= Stored data entries =
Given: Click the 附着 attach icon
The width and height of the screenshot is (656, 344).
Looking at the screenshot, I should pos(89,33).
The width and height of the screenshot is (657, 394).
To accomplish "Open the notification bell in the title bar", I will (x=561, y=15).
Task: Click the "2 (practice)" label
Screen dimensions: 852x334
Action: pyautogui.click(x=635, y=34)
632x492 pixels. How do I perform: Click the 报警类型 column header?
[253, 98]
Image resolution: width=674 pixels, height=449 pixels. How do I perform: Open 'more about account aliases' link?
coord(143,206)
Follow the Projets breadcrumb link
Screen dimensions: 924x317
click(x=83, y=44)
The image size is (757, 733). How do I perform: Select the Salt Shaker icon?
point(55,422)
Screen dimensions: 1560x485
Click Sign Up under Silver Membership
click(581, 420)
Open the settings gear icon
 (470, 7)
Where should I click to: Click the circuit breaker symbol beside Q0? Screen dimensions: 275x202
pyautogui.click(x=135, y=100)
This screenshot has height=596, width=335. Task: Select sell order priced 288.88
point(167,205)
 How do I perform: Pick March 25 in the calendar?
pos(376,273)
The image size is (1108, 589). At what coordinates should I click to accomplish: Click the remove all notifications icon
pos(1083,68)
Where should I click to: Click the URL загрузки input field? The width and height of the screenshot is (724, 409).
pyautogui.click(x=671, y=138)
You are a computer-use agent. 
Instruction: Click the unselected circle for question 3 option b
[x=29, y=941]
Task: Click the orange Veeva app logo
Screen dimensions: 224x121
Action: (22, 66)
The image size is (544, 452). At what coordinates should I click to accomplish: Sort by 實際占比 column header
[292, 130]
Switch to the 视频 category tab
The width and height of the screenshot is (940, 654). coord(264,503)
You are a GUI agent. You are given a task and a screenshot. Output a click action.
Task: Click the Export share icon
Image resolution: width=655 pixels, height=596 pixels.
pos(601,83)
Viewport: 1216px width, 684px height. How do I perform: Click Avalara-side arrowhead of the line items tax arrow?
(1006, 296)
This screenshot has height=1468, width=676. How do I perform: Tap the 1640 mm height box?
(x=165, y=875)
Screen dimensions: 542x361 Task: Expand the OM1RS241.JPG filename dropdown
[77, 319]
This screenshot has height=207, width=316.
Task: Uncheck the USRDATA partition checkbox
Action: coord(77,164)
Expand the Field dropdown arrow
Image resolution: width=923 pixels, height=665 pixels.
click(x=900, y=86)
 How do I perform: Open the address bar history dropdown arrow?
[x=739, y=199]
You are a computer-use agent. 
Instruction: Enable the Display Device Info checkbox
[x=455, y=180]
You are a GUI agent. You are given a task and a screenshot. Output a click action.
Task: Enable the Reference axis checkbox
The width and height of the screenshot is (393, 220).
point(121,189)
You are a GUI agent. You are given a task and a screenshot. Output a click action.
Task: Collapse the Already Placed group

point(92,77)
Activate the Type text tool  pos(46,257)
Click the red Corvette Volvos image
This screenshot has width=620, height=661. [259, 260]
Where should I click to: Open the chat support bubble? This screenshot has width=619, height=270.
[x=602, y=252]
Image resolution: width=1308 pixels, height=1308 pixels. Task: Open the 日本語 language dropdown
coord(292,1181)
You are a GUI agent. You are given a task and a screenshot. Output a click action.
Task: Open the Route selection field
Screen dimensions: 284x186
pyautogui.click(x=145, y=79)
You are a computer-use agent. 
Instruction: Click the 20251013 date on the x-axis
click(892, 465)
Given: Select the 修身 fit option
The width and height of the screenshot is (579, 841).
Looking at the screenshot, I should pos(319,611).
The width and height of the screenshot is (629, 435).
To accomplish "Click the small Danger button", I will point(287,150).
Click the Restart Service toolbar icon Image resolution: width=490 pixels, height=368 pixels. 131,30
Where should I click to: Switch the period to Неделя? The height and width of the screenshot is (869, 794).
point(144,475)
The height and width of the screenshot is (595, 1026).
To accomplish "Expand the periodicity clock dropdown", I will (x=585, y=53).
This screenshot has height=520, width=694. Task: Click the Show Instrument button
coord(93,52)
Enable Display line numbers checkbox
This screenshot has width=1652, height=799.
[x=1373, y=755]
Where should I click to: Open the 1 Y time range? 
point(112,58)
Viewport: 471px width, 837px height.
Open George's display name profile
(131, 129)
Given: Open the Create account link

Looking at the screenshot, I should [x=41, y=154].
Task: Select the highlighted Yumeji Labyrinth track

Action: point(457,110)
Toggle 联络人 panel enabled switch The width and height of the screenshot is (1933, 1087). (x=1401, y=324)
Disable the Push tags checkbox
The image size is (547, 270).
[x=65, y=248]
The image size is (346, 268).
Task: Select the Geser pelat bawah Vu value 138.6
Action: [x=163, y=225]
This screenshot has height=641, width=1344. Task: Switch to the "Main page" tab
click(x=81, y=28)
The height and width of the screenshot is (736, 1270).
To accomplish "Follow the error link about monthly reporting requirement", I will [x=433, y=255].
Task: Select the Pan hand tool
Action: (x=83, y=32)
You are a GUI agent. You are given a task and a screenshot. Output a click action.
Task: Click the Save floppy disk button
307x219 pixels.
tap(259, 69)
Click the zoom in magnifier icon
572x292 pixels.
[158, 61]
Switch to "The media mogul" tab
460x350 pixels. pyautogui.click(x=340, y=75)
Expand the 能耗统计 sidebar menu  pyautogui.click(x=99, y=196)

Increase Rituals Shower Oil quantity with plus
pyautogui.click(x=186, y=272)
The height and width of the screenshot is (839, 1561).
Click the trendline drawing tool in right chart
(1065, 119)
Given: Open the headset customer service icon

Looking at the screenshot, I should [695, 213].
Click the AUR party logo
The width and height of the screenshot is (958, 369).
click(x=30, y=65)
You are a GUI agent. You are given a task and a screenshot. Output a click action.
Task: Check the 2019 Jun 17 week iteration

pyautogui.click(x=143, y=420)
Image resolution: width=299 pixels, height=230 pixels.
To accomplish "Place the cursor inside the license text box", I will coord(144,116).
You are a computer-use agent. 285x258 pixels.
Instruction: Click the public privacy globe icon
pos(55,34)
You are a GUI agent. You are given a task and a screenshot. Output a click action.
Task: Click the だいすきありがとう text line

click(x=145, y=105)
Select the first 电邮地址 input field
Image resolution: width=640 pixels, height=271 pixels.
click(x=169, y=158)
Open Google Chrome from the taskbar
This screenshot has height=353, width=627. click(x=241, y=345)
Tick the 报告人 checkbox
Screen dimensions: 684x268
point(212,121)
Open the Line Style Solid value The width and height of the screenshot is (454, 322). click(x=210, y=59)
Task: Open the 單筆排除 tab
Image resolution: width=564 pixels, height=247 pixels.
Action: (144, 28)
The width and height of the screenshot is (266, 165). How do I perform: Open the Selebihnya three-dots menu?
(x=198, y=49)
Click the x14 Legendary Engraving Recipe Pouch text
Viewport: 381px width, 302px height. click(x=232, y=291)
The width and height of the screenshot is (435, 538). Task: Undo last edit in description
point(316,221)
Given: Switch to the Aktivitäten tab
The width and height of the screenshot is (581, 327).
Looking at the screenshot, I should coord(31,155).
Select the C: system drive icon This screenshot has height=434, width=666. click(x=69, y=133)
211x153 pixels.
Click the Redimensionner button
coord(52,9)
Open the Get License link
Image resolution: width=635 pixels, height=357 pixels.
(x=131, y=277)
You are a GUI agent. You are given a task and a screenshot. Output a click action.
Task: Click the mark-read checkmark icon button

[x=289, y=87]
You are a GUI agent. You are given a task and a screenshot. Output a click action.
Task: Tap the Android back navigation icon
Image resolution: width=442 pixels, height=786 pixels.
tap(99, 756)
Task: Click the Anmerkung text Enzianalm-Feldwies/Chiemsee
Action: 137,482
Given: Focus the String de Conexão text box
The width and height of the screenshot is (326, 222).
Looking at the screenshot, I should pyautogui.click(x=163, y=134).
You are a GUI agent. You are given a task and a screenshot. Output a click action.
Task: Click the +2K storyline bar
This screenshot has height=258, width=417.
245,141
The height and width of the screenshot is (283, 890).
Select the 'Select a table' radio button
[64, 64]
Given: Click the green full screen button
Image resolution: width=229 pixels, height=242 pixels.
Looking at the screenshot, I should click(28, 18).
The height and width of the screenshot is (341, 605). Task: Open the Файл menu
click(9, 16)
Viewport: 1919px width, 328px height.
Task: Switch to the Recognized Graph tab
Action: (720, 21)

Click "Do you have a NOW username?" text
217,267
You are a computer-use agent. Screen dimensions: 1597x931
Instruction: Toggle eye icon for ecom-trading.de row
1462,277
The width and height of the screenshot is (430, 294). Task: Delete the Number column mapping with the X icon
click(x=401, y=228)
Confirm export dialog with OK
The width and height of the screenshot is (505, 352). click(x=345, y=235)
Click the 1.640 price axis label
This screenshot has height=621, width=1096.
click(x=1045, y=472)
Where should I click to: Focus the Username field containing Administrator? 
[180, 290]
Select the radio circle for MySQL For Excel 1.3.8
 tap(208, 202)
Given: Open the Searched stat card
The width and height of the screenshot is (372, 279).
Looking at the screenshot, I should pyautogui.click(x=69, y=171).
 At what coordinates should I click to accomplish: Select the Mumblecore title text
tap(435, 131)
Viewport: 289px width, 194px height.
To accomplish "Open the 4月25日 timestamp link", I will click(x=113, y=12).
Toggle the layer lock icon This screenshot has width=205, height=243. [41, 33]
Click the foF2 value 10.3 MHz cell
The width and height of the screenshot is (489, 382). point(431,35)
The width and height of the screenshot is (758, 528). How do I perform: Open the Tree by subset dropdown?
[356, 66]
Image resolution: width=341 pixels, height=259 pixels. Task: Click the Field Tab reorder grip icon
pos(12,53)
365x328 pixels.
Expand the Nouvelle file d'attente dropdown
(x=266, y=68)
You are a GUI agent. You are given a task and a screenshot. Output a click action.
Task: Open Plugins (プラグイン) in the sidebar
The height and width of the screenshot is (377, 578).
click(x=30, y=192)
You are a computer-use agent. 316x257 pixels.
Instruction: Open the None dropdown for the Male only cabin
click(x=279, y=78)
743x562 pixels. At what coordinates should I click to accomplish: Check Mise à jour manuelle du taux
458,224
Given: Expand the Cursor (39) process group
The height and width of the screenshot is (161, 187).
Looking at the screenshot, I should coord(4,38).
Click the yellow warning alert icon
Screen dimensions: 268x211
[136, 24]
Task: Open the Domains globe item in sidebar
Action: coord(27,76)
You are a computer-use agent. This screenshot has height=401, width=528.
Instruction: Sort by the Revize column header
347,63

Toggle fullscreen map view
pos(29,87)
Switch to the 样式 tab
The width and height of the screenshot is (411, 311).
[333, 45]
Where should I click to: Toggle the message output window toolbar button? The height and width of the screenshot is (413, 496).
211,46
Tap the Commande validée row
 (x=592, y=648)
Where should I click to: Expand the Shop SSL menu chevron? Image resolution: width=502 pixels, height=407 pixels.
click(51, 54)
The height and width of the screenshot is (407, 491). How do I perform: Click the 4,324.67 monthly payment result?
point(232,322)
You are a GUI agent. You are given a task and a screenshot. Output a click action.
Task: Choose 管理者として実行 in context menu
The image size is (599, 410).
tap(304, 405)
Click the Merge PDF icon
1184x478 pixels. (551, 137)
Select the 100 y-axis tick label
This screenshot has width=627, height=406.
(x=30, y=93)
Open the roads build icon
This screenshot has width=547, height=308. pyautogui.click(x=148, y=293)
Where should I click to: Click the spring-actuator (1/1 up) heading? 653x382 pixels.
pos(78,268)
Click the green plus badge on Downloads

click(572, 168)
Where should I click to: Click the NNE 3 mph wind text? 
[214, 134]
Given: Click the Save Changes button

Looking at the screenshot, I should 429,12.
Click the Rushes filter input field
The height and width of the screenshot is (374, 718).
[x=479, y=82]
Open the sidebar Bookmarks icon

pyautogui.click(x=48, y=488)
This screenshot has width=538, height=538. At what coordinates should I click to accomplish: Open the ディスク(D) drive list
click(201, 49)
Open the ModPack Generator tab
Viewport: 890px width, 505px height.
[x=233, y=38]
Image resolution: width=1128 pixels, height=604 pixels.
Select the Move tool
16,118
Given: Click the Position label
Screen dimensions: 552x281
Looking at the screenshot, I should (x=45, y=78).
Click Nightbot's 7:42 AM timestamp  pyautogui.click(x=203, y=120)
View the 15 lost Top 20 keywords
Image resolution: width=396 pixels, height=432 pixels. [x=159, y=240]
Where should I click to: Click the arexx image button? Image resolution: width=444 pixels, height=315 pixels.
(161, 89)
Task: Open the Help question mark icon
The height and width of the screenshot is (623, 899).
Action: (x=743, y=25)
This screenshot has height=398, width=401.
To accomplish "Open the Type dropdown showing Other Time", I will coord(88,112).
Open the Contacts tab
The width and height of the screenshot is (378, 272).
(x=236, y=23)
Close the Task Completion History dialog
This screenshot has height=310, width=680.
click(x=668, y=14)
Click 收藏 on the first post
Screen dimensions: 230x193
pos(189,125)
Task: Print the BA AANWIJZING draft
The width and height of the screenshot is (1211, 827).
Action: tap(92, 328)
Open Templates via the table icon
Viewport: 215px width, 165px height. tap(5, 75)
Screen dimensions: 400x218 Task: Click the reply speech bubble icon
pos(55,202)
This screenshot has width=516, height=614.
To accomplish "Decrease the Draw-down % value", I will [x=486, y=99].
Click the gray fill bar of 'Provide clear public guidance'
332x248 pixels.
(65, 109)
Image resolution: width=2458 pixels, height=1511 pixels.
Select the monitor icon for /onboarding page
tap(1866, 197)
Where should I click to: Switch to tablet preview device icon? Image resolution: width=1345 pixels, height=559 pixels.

= Exercise goal =
Among the lines above, find those containing the word "computer" and copy each.

= Answer space =
You are a computer-use agent. 
You are a computer-use agent. 
You are a computer-use agent. 
You are a computer-use agent. 285x258 pixels.
You are a computer-use agent. Screen dimensions: 1597x931
You are a computer-use agent. 316x257 pixels.
You are a computer-use agent. This screenshot has height=401, width=528.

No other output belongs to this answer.